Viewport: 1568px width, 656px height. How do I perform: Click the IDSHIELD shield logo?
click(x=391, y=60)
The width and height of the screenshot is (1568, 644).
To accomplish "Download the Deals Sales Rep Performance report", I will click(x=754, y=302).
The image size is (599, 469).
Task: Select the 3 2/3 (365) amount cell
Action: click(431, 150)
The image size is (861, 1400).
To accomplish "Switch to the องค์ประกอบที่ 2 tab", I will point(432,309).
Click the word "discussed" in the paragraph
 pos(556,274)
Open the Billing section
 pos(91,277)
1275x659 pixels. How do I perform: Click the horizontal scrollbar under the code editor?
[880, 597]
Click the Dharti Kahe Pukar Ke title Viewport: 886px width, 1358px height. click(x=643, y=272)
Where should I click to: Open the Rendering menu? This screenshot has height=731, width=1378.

• • • • • • •

EXERCISE DIRECTIONS
Retype the data in full, exactly.

ANSWER FOR THE TASK
Viewport: 1568px width, 656px height. How do I perform: Click the IDSHIELD shield logo?
click(x=391, y=60)
The width and height of the screenshot is (1568, 644).
To accomplish "Download the Deals Sales Rep Performance report", I will click(x=754, y=302).
The image size is (599, 469).
Task: Select the 3 2/3 (365) amount cell
Action: click(431, 150)
The image size is (861, 1400).
To accomplish "Switch to the องค์ประกอบที่ 2 tab", I will point(432,309).
Click the word "discussed" in the paragraph
 pos(556,274)
Open the Billing section
 pos(91,277)
1275x659 pixels. How do I perform: Click the horizontal scrollbar under the code editor?
[880, 597]
Click the Dharti Kahe Pukar Ke title Viewport: 886px width, 1358px height. click(x=643, y=272)
Where should I click to: Open the Rendering menu? This screenshot has height=731, width=1378.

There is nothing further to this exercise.